(DATA SHOWN):
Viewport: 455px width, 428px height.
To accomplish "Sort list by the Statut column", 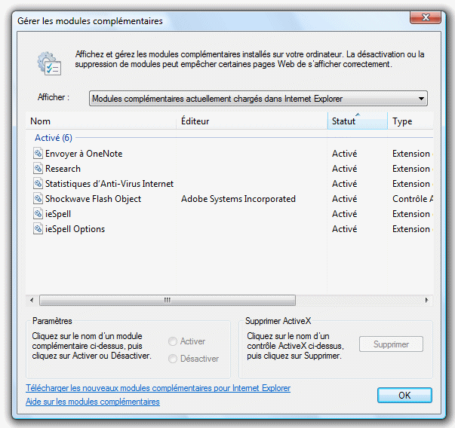I will tap(358, 121).
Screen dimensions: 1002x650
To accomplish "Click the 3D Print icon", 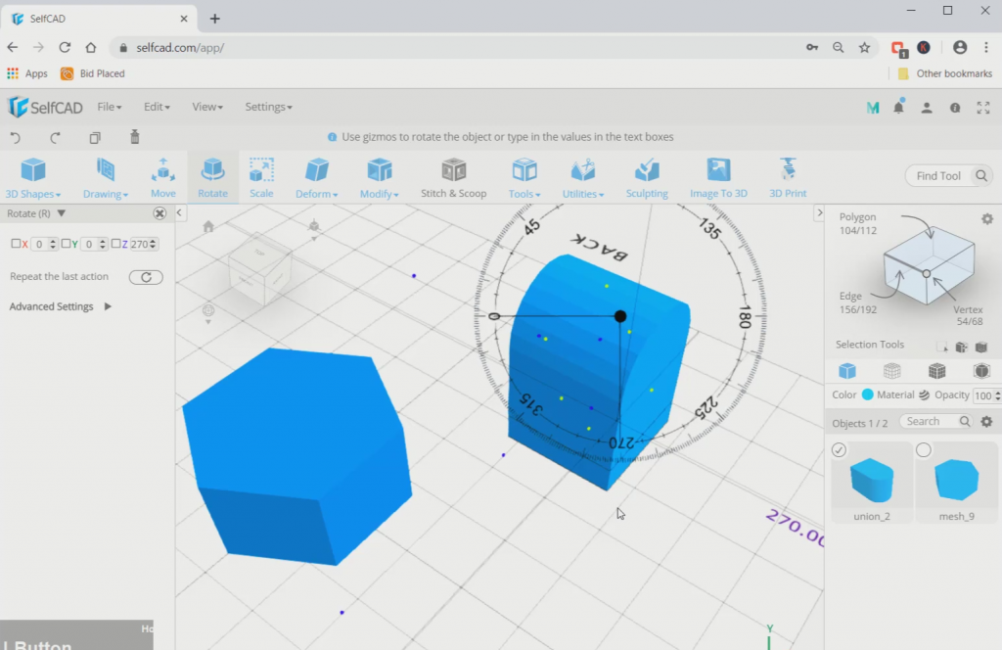I will click(x=787, y=174).
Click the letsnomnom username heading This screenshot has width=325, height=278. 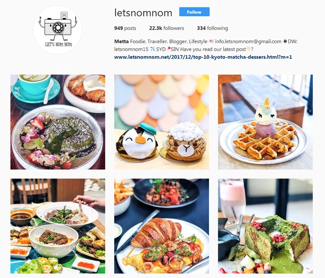coord(143,13)
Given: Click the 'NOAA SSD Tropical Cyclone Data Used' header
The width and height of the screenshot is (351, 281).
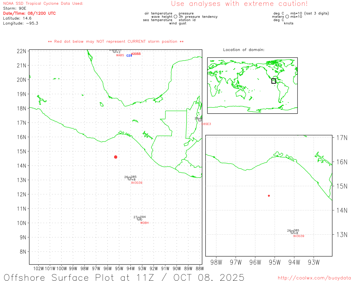Looking at the screenshot, I should tap(43, 4).
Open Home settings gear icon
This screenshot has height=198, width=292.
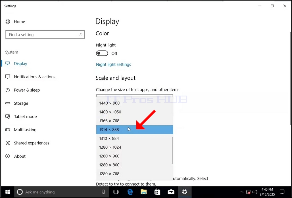click(x=8, y=22)
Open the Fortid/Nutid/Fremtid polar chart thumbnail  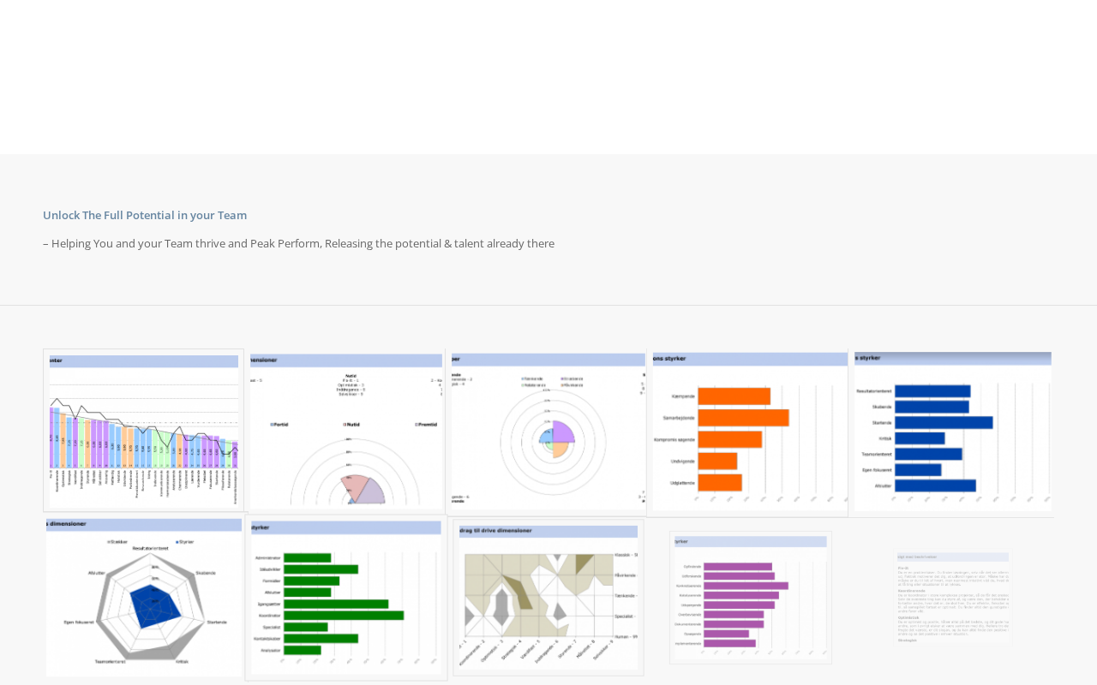[x=346, y=430]

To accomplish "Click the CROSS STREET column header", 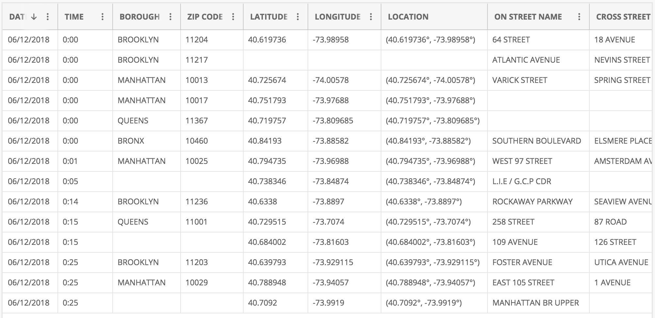I will point(623,17).
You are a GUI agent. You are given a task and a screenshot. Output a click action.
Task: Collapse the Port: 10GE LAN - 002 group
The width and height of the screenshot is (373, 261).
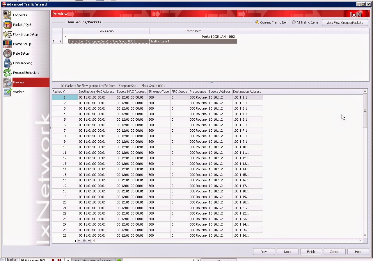point(66,37)
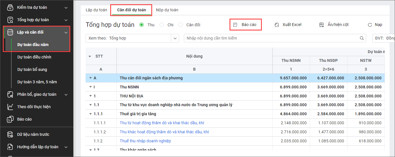The width and height of the screenshot is (395, 157).
Task: Click the search magnifier icon
Action: (362, 38)
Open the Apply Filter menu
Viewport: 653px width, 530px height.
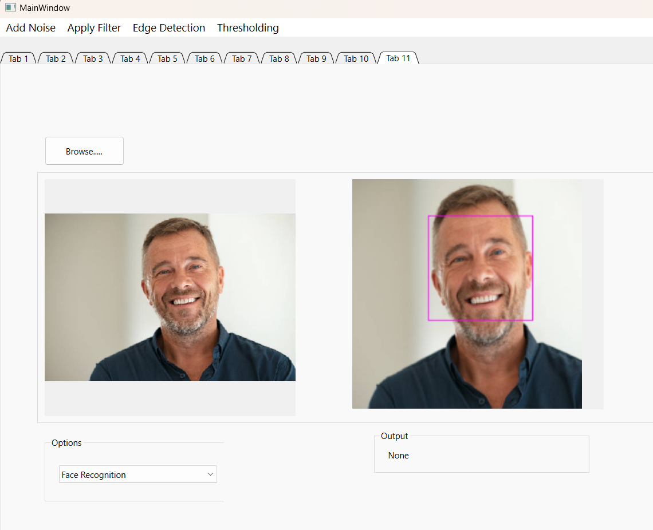[x=94, y=27]
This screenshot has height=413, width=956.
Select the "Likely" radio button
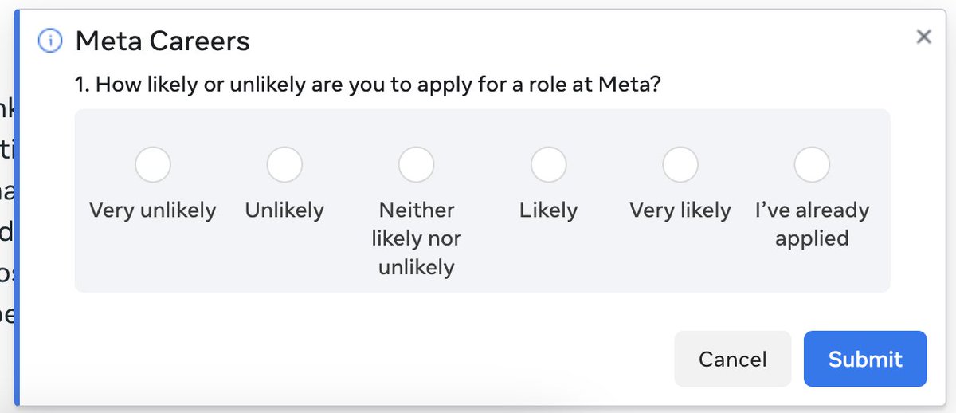click(548, 165)
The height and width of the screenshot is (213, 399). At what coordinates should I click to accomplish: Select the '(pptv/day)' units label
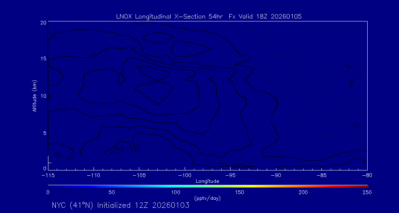coord(207,198)
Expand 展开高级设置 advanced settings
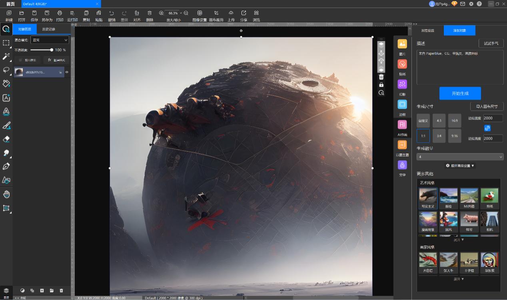Screen dimensions: 507x300 pyautogui.click(x=460, y=165)
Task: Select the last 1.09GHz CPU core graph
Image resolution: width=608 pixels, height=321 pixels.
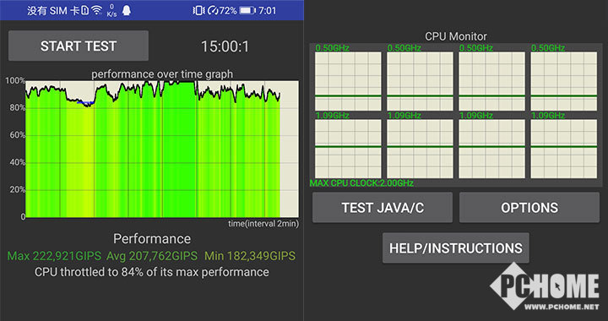Action: click(564, 149)
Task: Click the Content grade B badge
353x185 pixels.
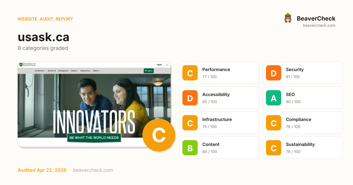Action: (190, 148)
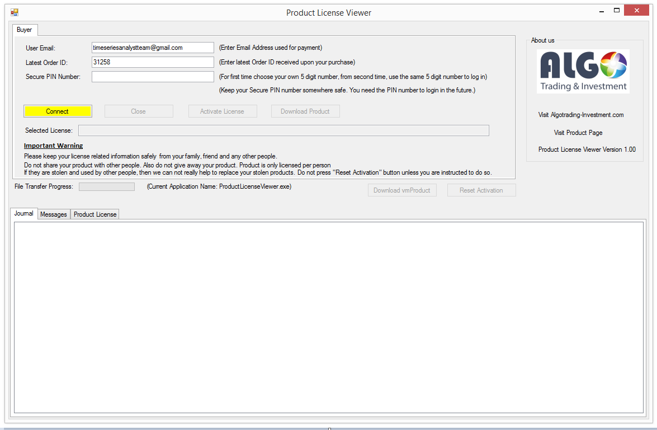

(TO DO): None of the pictures belong in the result. Print exactly the lines from the one containing "Task: Click the Content grade B badge" through the final line of the entries.

(TASK ANSWER):
Task: Click the Content grade B badge
353x185 pixels.
Action: (190, 148)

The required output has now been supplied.